══ Extrait

A l'Atlético, c'est Ignacio Aguillo, un ex-banquier de BNP Paribas, devenu conseiller exécutif en charge du développement international, qui s'occupe du dossier lensois. Fin novembre 2015, il a déjà passé au crible plusieurs documents financiers (budget, salaires...) qu'il a partagés avec son employeur Miguel Angel Gil Marin. Une délégation madrilène doit se rendre à Lens le 3 décembre pour visiter le Stade Bollaert-Delelis, le centre d'entraînement de la Gaillette et s'entretenir avec le président en place, Gervais Martel, et son équipe.

════

Poursuivez l'extrait consacré au dossier lensois de l'Atlético à partir de sa dernière phrase. Le listing qui suit provient d'une source distincte.

══ Entrées du corpus

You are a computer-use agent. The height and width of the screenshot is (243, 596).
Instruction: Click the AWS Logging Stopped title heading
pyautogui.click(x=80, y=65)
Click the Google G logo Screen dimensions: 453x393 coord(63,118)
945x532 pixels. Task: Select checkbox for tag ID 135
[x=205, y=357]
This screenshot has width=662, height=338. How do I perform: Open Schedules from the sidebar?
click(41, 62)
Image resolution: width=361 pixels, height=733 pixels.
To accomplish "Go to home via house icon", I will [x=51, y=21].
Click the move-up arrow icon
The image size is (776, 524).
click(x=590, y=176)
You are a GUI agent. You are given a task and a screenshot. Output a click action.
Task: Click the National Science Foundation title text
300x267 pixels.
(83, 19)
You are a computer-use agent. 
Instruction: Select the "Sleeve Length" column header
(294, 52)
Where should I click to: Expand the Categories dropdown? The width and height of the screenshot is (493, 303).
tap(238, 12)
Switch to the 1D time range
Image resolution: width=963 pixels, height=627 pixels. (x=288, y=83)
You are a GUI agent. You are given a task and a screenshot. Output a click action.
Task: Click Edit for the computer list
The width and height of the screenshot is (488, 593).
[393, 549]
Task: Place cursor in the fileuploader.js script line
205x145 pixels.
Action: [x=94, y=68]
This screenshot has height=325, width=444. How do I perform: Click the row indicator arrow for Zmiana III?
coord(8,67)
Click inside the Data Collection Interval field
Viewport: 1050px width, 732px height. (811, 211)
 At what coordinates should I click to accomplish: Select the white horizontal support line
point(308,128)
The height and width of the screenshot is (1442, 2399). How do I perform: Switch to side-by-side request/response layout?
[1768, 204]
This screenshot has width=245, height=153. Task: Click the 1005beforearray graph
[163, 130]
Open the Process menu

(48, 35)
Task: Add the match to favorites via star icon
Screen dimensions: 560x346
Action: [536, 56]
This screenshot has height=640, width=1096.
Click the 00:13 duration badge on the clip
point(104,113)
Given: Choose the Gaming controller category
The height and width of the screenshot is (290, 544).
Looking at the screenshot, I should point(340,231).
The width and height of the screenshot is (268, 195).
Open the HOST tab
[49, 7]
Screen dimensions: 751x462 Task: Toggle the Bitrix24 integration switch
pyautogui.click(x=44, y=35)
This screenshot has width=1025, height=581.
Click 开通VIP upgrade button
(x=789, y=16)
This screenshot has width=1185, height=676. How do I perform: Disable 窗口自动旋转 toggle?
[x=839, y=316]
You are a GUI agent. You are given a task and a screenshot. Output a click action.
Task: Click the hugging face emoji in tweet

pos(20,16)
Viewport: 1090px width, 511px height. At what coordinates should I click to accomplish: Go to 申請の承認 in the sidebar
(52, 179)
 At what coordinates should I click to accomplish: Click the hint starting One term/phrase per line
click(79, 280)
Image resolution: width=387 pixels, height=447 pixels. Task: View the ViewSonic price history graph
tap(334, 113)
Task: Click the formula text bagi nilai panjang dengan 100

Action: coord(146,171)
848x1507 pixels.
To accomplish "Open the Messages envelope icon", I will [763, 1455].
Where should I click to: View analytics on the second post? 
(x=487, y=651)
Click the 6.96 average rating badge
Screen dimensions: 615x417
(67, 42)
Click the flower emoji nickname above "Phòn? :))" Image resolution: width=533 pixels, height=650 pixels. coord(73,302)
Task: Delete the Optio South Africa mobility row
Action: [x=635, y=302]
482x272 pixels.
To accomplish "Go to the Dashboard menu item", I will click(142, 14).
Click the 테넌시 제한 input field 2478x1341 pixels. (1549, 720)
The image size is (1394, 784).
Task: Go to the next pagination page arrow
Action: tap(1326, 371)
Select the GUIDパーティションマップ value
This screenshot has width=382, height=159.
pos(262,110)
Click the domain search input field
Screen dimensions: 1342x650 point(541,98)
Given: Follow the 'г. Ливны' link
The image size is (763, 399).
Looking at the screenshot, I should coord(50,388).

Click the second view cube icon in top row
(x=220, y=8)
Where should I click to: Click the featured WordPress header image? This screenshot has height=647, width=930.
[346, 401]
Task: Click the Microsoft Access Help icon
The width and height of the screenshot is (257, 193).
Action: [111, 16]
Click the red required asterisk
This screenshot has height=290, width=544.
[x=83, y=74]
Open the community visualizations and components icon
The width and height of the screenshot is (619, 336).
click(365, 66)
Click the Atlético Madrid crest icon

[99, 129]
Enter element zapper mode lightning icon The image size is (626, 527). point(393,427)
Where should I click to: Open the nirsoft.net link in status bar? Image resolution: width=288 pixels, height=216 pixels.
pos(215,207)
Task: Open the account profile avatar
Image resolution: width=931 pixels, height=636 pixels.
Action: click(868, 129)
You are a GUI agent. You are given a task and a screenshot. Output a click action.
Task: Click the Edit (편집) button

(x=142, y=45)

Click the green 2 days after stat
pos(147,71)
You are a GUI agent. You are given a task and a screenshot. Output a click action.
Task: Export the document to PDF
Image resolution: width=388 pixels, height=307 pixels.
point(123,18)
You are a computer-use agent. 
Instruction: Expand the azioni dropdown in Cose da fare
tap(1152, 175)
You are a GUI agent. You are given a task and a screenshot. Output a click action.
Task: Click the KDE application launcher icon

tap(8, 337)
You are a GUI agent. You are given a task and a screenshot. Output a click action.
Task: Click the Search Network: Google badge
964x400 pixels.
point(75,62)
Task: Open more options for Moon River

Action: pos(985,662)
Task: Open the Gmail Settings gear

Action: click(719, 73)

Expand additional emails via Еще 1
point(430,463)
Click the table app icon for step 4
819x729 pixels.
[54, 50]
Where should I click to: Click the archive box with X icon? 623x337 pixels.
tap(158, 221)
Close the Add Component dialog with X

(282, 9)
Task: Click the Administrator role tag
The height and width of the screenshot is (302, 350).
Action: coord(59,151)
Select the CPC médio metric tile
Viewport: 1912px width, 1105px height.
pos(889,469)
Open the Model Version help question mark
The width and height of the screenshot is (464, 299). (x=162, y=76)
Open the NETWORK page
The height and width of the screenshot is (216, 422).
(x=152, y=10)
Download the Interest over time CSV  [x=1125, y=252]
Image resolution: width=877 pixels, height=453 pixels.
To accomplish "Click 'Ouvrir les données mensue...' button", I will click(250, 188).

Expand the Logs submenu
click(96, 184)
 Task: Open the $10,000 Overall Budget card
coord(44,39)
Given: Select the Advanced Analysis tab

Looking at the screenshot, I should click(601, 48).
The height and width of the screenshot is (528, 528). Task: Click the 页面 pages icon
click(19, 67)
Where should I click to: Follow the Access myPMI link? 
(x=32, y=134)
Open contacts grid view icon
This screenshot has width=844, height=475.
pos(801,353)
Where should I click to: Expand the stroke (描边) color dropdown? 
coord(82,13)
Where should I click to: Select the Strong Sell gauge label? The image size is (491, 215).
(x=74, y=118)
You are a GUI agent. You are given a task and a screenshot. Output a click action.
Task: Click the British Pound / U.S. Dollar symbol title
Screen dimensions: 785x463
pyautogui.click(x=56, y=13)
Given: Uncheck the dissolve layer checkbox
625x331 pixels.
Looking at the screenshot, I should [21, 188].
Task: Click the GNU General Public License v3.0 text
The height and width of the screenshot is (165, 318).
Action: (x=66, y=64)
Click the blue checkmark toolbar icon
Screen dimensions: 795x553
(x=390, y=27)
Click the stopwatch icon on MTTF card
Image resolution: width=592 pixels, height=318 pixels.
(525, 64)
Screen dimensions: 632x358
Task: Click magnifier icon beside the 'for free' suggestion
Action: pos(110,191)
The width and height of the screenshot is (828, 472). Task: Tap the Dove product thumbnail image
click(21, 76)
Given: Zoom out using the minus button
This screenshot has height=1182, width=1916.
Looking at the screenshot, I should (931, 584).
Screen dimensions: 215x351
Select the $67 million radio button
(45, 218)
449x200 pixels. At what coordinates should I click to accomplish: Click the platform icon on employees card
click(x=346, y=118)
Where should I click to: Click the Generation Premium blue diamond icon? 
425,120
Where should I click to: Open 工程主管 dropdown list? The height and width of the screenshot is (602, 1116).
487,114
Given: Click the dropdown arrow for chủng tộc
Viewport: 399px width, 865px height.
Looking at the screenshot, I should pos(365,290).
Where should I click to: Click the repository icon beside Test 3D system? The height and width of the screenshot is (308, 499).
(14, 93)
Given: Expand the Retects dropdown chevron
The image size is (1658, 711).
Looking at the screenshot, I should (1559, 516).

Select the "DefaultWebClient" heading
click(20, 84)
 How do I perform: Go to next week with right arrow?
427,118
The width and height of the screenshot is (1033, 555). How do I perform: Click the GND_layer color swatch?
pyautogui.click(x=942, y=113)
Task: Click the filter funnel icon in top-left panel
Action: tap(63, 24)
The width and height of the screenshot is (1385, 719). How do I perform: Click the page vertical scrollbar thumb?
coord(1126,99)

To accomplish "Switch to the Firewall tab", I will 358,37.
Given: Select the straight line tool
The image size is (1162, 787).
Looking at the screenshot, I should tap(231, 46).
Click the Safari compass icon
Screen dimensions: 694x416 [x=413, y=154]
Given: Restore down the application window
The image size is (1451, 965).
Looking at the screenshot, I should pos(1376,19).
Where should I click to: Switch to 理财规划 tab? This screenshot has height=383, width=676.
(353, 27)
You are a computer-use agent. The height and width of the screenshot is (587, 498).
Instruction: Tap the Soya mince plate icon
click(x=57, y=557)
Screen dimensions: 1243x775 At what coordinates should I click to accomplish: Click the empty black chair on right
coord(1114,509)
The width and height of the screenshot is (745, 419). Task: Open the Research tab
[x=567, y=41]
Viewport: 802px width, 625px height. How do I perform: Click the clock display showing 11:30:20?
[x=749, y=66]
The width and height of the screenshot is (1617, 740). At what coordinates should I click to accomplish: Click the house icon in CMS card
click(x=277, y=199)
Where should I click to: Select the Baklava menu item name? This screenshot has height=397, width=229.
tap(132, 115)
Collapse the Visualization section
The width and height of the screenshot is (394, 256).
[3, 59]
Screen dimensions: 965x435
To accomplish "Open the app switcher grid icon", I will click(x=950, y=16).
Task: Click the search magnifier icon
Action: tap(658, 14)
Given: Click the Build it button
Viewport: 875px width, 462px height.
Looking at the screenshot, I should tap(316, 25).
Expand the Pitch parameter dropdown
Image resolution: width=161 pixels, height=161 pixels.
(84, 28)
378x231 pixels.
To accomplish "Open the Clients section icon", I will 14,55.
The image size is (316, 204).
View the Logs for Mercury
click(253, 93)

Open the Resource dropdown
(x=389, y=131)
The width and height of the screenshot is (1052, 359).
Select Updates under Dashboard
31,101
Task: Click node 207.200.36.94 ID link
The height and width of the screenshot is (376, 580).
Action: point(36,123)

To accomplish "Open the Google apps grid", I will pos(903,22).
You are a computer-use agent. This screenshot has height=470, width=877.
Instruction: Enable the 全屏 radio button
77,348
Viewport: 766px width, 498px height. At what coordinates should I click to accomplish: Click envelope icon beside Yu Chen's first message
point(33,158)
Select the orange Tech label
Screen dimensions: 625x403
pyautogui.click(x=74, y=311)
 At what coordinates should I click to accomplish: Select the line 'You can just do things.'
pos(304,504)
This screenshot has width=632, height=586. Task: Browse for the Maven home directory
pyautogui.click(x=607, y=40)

════

_Résultat produit:_
Aguillo a une idée précise des questions prioritaires à aborder, qu'il communique aux membres de la délégation : évaluer "la qualité et la fiabilité des professionnels", identifier "les joueurs les plus prometteurs de la formation", "vérifier la structure du capital", "comprendre quelle marge de réduction des dépenses on a sur les éléments non-critiques", "vision du domaine social, rôle et relation avec les autorités locales", énonce-t-il. "On doit aussi comprendre s’il y a possibilité de renégocier la dette et certains contrats comme Sportfive (Lagardère Sport qui assure la régie commerciale du club NDR) qui limite la génération de revenus", écrit-il dans un courriel.  
 

"Hafiz Mammadov m’avait présenté Gervais Martel", nous explique aujourd'hui Ignacio Aguillo, qui ne travaille plus pour l'Atlético. "J’avais une connaissance de la situation au RC Lens – je ne vais pas dire privilégiée – mais de premier rang. Dans mes fonctions à la BNP Paribas, j’ai fait quelques opérations en Azerbaïdjan. J’avais rencontré M.Mammadov et on a développé une relation au fil du temps."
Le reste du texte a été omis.